深夜、明治政府のとある省庁の奥、灯りの絶えぬ一室があった。表向きは書庫。だが中に通される者は、限られている。

「郊外にて、また”異変”の報告が」

若い官吏が、書類を差し出す。上座の男は、それを一瞥もせず脇に置いた。

「例の筋からの報せか」
「はい。此度は規模が大きく……住民の目撃も多く、揉み消しに手間取ったと」
「構わぬ。揉み消しは、いつものこと」

男は、窓の外の闇へ視線を向けた。

「それより、力の高まりの方はどうだ」
「儀式の記録によれば、確かに……いつもより濃い、と」

男の口元が、僅かに緩んだ。笑みと呼ぶには、あまりに冷たいものだった。

「良い兆しだ。あの一派が動いているうちは、こちらの手も汚れずに済む」
「幽玄衆、にございますか」
「名は出すな」

男は静かに、しかし鋭く制した。
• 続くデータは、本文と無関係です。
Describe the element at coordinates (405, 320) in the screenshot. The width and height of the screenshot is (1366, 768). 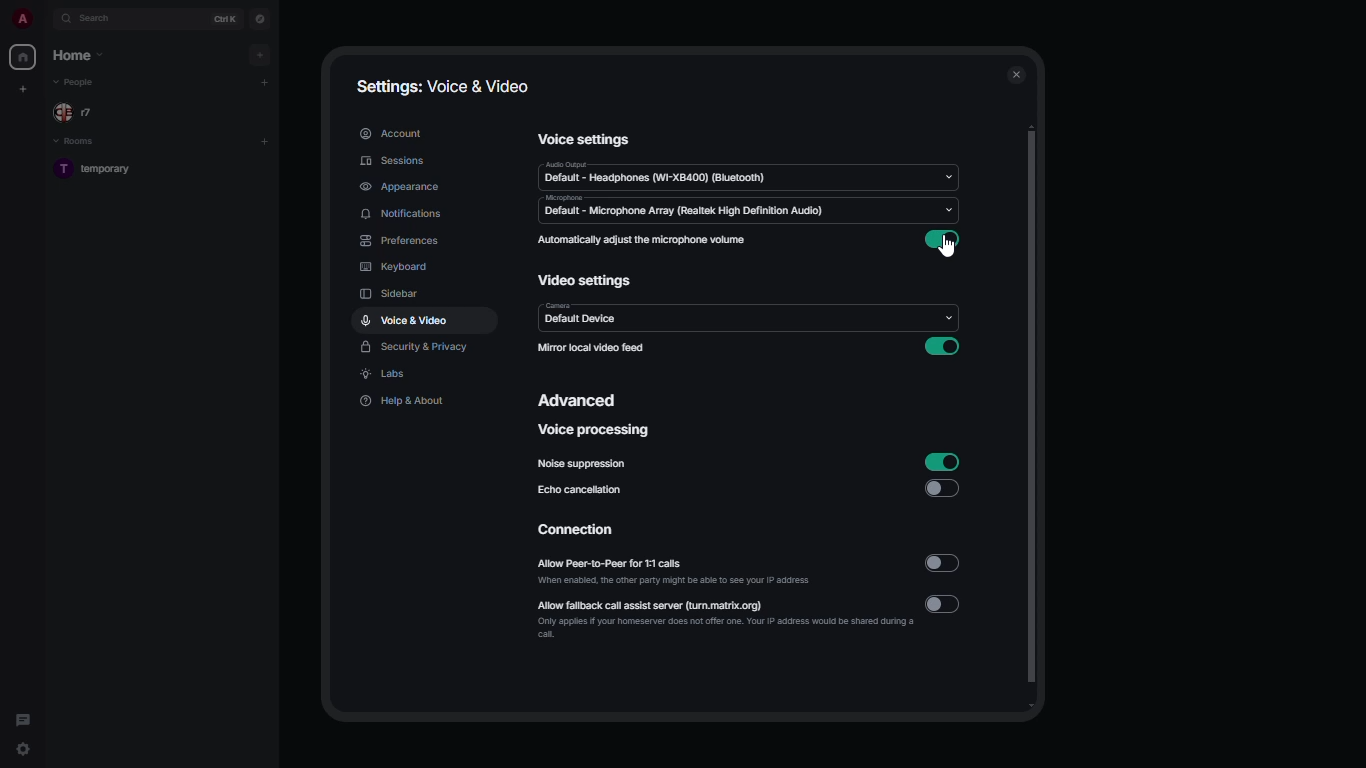
I see `voice & video` at that location.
若い官吏は、頭を下げる。

「して、いかがいたしましょう」
「放っておけ。奴らが暴れれば暴れるほど、こちらの”暦”は満ちる。手出しは無用」

男は立ち上がり、窓辺へ歩み寄った。夜の街を見下ろしながら、独り言のように呟く。

「せいぜい、励むがいい。知らずに我らのために働いてくれるとは……律義なことよ」

若い官吏は、その言葉の意味を測りかね、ただ黙って控えていた。


次話へ続く。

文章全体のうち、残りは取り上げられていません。